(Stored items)
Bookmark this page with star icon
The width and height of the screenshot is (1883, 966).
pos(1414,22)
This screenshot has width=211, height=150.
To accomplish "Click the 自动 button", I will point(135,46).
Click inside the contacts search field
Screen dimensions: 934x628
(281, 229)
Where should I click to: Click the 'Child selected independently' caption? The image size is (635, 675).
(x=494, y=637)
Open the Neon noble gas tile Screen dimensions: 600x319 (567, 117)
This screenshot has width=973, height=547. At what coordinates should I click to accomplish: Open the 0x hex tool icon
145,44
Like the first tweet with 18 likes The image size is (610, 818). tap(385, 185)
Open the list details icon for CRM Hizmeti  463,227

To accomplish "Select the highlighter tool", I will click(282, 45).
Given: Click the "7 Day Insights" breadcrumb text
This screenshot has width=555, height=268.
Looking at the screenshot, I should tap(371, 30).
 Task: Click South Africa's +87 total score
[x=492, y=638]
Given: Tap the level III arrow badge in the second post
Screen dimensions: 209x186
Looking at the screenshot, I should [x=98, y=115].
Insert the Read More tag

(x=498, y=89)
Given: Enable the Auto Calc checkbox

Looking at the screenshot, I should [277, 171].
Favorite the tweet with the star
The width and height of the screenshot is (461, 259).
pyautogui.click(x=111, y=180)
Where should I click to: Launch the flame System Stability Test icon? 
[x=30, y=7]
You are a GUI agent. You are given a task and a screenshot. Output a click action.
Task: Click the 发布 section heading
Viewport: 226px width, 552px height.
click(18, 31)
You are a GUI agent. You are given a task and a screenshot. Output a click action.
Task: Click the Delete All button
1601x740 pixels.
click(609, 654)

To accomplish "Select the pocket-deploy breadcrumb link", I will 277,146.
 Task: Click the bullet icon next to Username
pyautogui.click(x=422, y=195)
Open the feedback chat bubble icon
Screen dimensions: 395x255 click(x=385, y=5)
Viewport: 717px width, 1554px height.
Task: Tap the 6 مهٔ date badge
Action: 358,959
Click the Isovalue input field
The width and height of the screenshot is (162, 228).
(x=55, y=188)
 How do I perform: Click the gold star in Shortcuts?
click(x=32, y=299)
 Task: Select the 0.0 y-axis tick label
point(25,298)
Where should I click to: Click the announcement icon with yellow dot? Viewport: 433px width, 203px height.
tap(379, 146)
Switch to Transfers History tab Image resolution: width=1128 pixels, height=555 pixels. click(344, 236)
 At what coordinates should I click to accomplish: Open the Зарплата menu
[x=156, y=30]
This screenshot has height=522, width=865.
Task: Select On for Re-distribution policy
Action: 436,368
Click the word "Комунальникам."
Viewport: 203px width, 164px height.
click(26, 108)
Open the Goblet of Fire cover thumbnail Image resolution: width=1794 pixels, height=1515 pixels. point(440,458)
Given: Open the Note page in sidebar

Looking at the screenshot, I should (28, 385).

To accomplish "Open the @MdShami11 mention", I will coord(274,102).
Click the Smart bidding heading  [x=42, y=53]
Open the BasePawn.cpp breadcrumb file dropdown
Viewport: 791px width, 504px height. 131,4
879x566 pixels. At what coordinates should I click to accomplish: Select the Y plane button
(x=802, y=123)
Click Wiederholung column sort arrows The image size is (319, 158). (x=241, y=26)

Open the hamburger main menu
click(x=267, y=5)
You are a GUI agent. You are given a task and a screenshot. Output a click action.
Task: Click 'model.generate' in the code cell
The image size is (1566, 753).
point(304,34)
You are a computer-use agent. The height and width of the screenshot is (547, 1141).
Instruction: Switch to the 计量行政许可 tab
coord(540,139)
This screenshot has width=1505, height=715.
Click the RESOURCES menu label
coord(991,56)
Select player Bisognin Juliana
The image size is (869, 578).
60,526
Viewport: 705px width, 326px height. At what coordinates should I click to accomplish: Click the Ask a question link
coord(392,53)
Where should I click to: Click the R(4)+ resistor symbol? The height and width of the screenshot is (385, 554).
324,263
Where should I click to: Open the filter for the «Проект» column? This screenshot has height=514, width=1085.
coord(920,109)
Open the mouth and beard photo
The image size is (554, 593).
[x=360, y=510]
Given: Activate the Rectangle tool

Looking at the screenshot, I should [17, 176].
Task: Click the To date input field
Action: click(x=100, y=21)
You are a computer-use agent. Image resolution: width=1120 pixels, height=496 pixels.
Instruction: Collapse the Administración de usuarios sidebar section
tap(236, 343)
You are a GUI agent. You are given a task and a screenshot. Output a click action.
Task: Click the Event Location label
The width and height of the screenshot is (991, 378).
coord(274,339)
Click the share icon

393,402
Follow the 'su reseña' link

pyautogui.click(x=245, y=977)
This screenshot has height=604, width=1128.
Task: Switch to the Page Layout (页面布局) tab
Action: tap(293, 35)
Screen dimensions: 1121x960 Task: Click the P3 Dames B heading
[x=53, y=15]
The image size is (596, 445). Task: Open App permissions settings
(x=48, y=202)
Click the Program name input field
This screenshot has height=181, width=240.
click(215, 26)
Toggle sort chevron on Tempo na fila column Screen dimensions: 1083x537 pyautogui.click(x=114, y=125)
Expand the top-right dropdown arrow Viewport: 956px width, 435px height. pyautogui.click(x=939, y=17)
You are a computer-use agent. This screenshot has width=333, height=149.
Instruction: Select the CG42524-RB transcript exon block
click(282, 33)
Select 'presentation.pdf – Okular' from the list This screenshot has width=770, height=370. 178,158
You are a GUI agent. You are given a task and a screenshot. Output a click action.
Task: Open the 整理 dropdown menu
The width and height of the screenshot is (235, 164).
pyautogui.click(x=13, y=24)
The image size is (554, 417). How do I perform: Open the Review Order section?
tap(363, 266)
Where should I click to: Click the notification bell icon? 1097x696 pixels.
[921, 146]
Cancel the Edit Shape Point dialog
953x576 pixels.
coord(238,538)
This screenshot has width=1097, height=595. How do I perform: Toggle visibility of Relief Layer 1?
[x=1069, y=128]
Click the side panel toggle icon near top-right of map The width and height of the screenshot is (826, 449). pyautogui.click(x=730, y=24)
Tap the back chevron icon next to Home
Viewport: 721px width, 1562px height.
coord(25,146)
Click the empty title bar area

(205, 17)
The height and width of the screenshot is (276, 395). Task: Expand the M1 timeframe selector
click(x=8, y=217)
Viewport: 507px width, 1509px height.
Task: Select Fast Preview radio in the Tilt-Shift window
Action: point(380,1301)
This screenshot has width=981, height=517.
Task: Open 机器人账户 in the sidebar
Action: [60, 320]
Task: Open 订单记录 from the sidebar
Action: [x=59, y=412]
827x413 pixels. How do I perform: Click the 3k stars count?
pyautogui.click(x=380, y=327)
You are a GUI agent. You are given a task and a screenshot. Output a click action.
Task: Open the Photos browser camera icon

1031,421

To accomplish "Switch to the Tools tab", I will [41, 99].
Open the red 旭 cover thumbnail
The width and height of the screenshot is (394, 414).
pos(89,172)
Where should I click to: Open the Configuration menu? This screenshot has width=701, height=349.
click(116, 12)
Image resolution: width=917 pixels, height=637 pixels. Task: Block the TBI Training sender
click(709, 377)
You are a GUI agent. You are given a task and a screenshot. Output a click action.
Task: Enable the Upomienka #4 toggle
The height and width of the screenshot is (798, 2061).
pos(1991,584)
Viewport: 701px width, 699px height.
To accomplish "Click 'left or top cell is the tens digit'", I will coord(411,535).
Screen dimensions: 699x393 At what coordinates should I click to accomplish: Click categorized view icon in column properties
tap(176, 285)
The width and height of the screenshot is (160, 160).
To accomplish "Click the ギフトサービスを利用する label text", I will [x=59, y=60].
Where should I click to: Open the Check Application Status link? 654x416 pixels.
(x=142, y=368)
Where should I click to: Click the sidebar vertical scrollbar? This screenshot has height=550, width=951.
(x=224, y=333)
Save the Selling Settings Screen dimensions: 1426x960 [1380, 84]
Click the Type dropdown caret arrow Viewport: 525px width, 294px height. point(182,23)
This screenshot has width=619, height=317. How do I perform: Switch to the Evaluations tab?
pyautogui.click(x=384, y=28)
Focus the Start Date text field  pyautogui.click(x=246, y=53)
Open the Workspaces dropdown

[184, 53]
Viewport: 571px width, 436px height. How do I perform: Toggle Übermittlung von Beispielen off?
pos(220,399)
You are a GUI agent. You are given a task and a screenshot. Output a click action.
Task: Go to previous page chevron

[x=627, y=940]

### [Brief]
For each line in the entries that contains the string "cell", make a copy.

### [Task response]
Task: Click 'model.generate' in the code cell
To accomplish "Click 'left or top cell is the tens digit'", I will coord(411,535).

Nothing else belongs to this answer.